India's virus cases lower but WHO expert says positive tests ominously high

NARINDER NANU / AFP

India on Monday reported a further decline in new coronavirus cases though daily deaths remained above 4,000 and experts warned that the count was unreliable due to a lack of testing in rural areas.

For months now, nowhere in the world has been hit harder than India by the pandemic, as a new strain of the virus first found there fuelled a surge in infections that has risen to more than 400,000 daily.

Even with a downturn over the past few days, experts said there was no certainty that infections had peaked, with alarm growing both at home and abroad over the new more contagious B.1.617 variant taking hold.

"There are still many parts of the country which have not yet experienced the peak, they are still going up," World Health Organization Chief Scientist Soumya Swaminathan was quoted as saying in the Hindu newspaper.

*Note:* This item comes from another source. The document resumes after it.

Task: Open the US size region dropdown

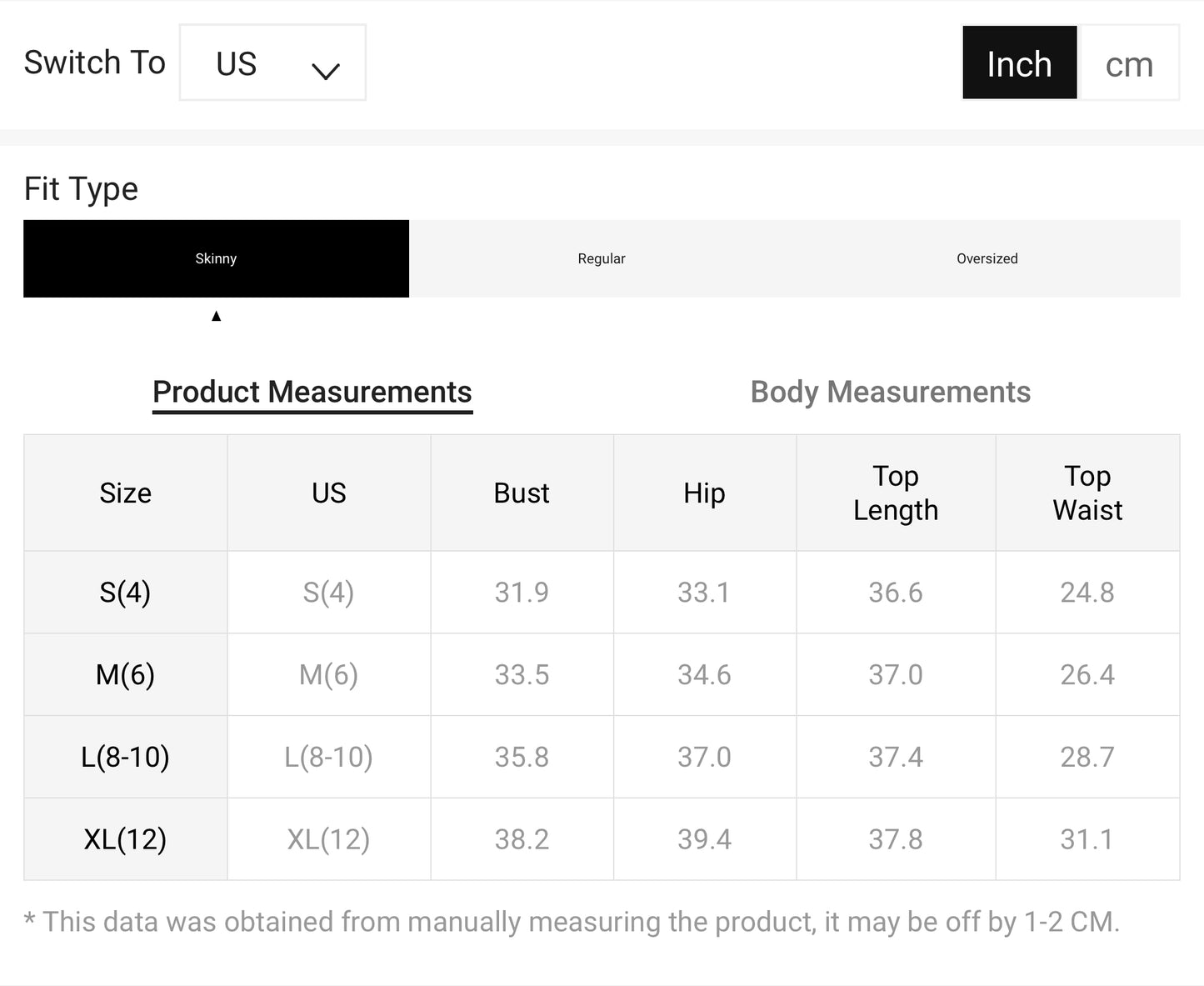Action: [x=272, y=63]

Swaminathan pointed to the worryingly high national positivity rate, at about 20% of tests conducted, as a sign that there could be worse to come.

"Testing is still inadequate in a large number of states. And when you see high test positivity rates, clearly we are not testing enough. And so the absolute numbers actually don't mean anything when they are taken just by themselves; they have to be taken in the context of how much testing is done, and test positivity rate."

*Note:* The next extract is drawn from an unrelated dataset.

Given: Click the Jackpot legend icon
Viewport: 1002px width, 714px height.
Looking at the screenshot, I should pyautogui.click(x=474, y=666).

Having begun to decline last week, and new infections over the past 24 hours were put at 281,386 by the health ministry on Monday, dropping below 300,000 for the first time since April 21. The daily death count stood at 4,106.

At the current rate India's total caseload since the epidemic struck a year ago should pass the 25 million mark in the next couple of days. Total deaths were put at 274,390.

Hospitals have had to turn patients away while mortuaries and crematoriums have been unable to cope with bodies piling up. Photographs and television images of funeral pyres burning in parking lots and corpses washing up on the banks of the Ganges river have fuelled impatience with the government's handling of the crisis.

It is widely accepted that the official figures grossly underestimate the real impact of the epidemic, with some experts saying actual infections and deaths could be five to 10 times higher.